On Tue, Nov 06, 2018 at 05:17:14PM -0800, Andy Lutomirski wrote:
> On Tue, Nov 6, 2018 at 4:02 PM Sean Christopherson
> <sean.j.christopherson@...el.com> wrote:
> >
> > On Tue, Nov 06, 2018 at 03:39:48PM -0800, Andy Lutomirski wrote:
> > > On Tue, Nov 6, 2018 at 3:35 PM Sean Christopherson
> > > <sean.j.christopherson@...el.com> wrote:
> > > >
> > > > On Tue, Nov 06, 2018 at 03:00:56PM -0800, Andy Lutomirski wrote:
> > > > >
> > > > >
> > > > > >> On Nov 6, 2018, at 1:59 PM, Sean Christopherson <sean.j.christopherson@...el.com> wrote:
> > > > > >>
> > > > > >>> On Tue, 2018-11-06 at 13:41 -0800, Andy Lutomirski wrote:
> > > > > >> Sean, how does the current SDK AEX handler decide whether to do
> > > > > >> EENTER, ERESUME, or just bail and consider the enclave dead?  It seems
> > > > > >> like the *CPU* could give a big hint, but I don't see where there is
> > > > > >> any architectural indication of why the AEX code got called or any
> > > > > >> obvious way for the user code to know whether the exit was fixed up by
> > > > > >> the kernel?
> > > > > >
> > > > > > The SDK "unconditionally" does ERESUME at the AEP location, but that's
> > > > > > bit misleading because its signal handler may muck with the context's
> > > > > > RIP, e.g. to abort the enclave on a fatal fault.
> > > > > >
> > > > > > On an event/exception from within an enclave, the event is immediately
> > > > > > delivered after loading synthetic state and changing RIP to the AEP.
> > > > > > In other words, jamming CPU state is essentially a bunch of vectoring
> > > > > > ucode preamble, but from software's perspective it's a normal event
> > > > > > that happens to point at the AEP instead of somewhere in the enclave.
> > > > > > And because the signals the SDK cares about are all synchronous, the
> > > > > > SDK can simply hardcode ERESUME at the AEP since all of the fault logic
> > > > > > resides in its signal handler.  IRQs and whatnot simply trampoline back
> > > > > > into the enclave.
> > > > > >
> > > > > > Userspace can do something funky instead of ERESUME, but only *after*
> > > > > > IRET/RSM/VMRESUME has returned to the AEP location, and in Linux's
> > > > > > case, after the trap handler has run.
> > > > > >
> > > > > > Jumping back a bit, how much do we care about preventing userspace
> > > > > > from doing stupid things?
> > > > >
> > > > > My general feeling is that userspace should be allowed to do apparently
> > > > > stupid things.
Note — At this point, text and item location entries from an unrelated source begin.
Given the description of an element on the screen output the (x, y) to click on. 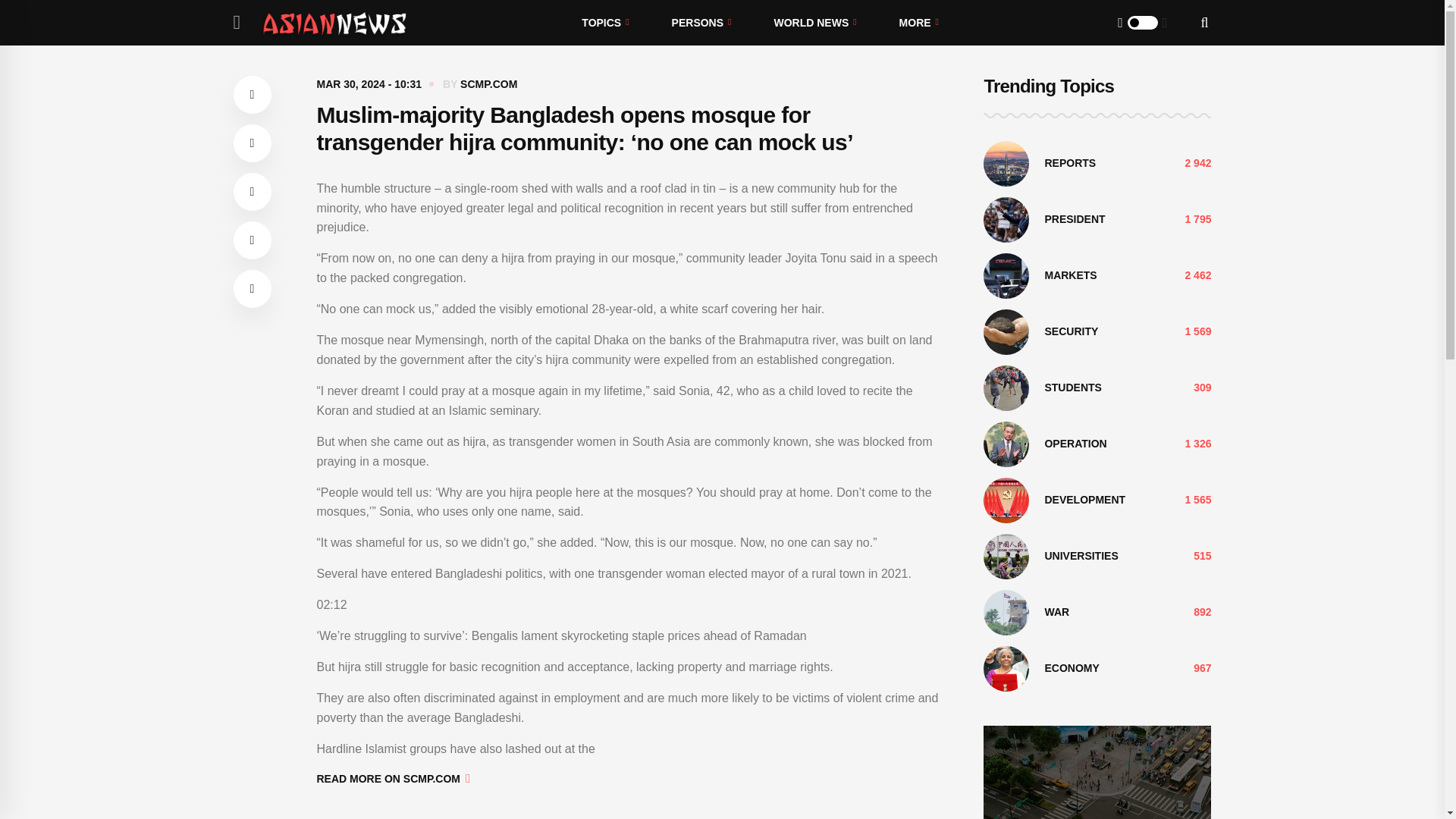
MORE (918, 22)
TOPICS (604, 22)
Topics (604, 22)
Persons (701, 22)
WORLD NEWS (814, 22)
PERSONS (701, 22)
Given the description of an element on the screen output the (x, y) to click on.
For example, as far as the kernel is concerned, Wine and
> > > > > DOSEMU are just user programs that do stupid things. Linux generally tries
> > > > > to provide a reasonably complete view of architectural behavior. This is
> > > > > in contrast to, say, Windows, where IIUC doing an unapproved WRFSBASE May
> > > > > cause very odd behavior indeed. So magic fixups that do non-architectural
> > > > > things are not so great.
> > > >
> > > > Sorry if I'm beating a dead horse, but what if we only did fixup on ENCLU
> > > > with a specific (ignored) prefix pattern?  I.e. effectively make the magic
> > > > fixup opt-in, falling back to signals.  Jamming RIP to skip ENCLU isn't
> > > > that far off the architecture, e.g. EENTER stuffs RCX with the next RIP so
> > > > that the enclave can EEXIT to immediately after the EENTER location.
> > > >
> > >
> > > How does that even work, though?  On an AEX, RIP points to the ERESUME
> > > instruction, not the EENTER instruction, so if we skip it we just end
> > > up in lala land.
> >
> > Userspace would obviously need to be aware of the fixup behavior, but
> > it actually works out fairly nicely to have a separate path for ERESUME
> > fixup since a fault on EENTER is generally fatal, whereas as a fault on
> > ERESUME might be recoverable.
> >
> 
> Hmm.
> 
> >
> > do_eenter:
> >     mov     tcs, %rbx
> >     lea     async_exit, %rcx
> >     mov     $EENTER, %rax
> >     ENCLU
> 
> Or SOME_SILLY_PREFIX ENCLU?

Yeah, forgot to include that.

> >
> > /*
> >  * EEXIT or EENTER faulted.  In the latter case, %RAX already holds some
> >  * fault indicator, e.g. -EFAULT.
> >  */
> > eexit_or_eenter_fault:
> >     ret
> 
> But userspace wants to know whether it was a fault or not.  So I think
> we either need two landing pads or we need to hijack a flag bit (are
> there any known-zeroed flag bits after EEXIT?) to say whether it was a
> fault.  And, if it was a fault, we should give the vector, the
> sanitized error code, and possibly CR2.

As Jethro mentioned, RAX will always be 4 on a successful EEXIT, so we
can use RAX to indicate a fault.  That's what I was trying to imply with
EFAULT.  Here's the reg stuffing I use for the POC:

	regs->ax = EFAULT;
	regs->di = trapnr;
	regs->si = error_code;
	regs->dx = address;


Well-known RAX values also means the kernel fault handlers only need to
look for SOME_SILLY_PREFIX ENCLU if RAX==2 || RAX==3, i.e. the fault
occurred on EENTER or in an enclave (RAX is set to ERESUME's leaf as
part of the asynchronous enlcave exit flow).

> >
> > async_exit:
> >     ENCLU
> 
> Same prefix here, right?
> 
> >
> > fixup_handler:
> >     <do fault stuff>
> 
> This whole thing is a bit odd, but not necessarily a terrible idea.